An Update on the "rare" fish story in the Tribune.
According to Mike Trianni from Fish and Wildlife the large fish pulled from the beach in Chalan Kanoa last week was a Slender mola (Ranzania laevis) one of three species in the family Molidae or Sunfish.
The family Molidae has three distinct species. The Common Sunfish or Mola mola, the Sharp-tailed mola or Masturus lanceolatus and the Slender mola or Ranzania laevis.
These giant ocean sunfishes are some of Earth’s most fascinating yet mysterious creatures. As jelly-eating giants they hold the record for being the world’s heaviest bony fish and occupy a unique place in the open ocean web of life.
Of the three the Slender mola is the smallest and most colorful. They rarely get larger than a few feet while the common Mola mola averages about 6ft and 2000lbs with the largest recorded coming in at nearly 5000lbs!
The word mola comes from Latin and means milestone-in reference to these fishes' roundish shape. The common name "ocean sunfish" comes from the Mola mola's habit of lying atop the surface of the ocean appearing to sunbathe.

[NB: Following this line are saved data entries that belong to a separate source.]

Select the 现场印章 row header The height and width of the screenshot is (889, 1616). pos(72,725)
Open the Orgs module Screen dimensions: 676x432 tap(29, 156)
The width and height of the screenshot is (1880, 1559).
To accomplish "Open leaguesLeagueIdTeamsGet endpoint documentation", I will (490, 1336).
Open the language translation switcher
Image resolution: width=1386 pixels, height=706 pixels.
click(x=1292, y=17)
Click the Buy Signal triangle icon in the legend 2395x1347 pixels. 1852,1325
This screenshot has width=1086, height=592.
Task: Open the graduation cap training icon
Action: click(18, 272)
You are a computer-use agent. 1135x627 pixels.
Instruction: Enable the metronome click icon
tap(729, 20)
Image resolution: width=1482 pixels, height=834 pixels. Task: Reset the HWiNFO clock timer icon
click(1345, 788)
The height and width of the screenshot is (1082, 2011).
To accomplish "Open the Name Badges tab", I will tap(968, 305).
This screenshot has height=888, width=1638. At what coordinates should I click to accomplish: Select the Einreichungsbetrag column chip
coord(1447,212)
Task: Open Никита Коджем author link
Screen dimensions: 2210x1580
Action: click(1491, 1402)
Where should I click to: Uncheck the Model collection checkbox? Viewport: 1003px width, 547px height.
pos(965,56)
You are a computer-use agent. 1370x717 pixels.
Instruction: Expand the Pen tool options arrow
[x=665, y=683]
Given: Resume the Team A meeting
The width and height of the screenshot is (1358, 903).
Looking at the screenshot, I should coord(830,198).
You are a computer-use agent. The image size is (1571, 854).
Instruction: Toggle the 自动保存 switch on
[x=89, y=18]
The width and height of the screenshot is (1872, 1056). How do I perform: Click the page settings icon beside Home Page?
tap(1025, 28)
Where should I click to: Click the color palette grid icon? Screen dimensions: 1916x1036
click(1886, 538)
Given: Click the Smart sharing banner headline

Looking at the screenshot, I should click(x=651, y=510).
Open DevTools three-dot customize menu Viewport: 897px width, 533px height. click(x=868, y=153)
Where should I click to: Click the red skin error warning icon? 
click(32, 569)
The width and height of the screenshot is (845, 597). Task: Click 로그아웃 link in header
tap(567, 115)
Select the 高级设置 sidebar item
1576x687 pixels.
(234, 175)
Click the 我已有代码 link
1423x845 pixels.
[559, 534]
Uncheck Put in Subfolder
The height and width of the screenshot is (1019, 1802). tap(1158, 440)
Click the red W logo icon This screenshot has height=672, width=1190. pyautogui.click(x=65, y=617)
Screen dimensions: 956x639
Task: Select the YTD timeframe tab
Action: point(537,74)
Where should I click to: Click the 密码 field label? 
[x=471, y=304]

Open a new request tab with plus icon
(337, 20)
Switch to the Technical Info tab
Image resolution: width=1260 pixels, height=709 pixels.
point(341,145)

The Slender mola (Ranzania laevis) eat an assortment of crustacean, fish and molluscs including myctphid larvae, hyperiid amphipods, crab megalops, crab zoea and pteropods. Most feeding appears to take place within 150m (500 ft) of the surface. (Fitch, 1969)
All three species of sunfish are found in all tropical and temperate oceans. The slender mola is considered uncommon here in the Northern Mariana Islands.